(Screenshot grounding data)

---+---

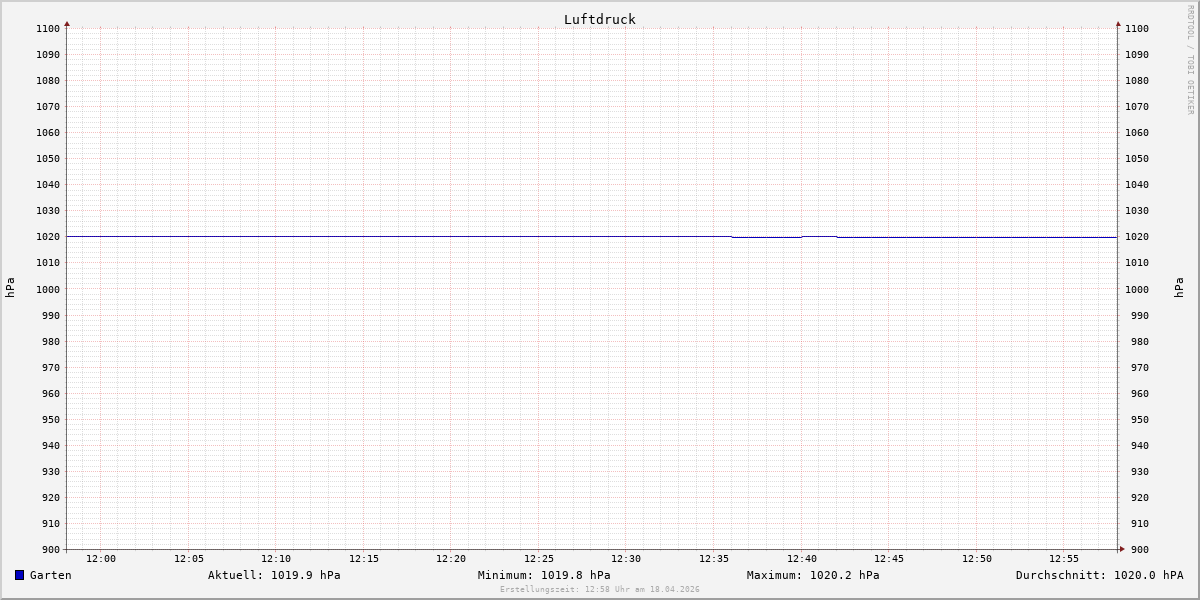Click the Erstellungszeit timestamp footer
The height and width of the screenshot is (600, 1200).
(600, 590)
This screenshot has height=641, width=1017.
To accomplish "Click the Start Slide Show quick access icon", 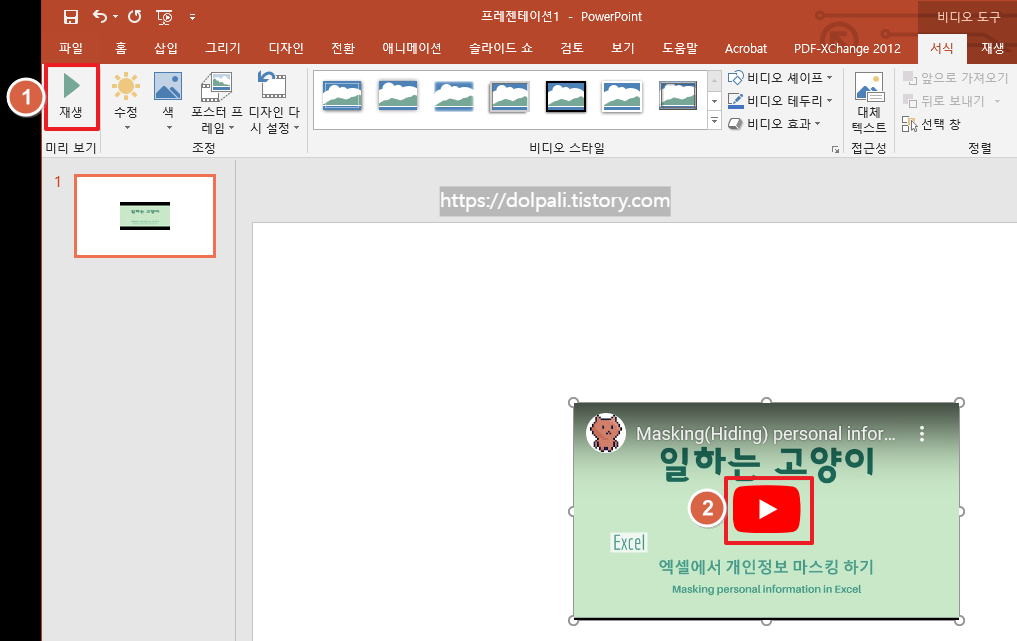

---+---

• _Exercise_
Reproduce word for word the lines running from the line with "This screenshot has height=641, width=1017." through the end of the data, both included, and nothing else; leave out the pictures.

• _Response area_
This screenshot has height=641, width=1017.
To accomplish "Click the Start Slide Show quick access icon", 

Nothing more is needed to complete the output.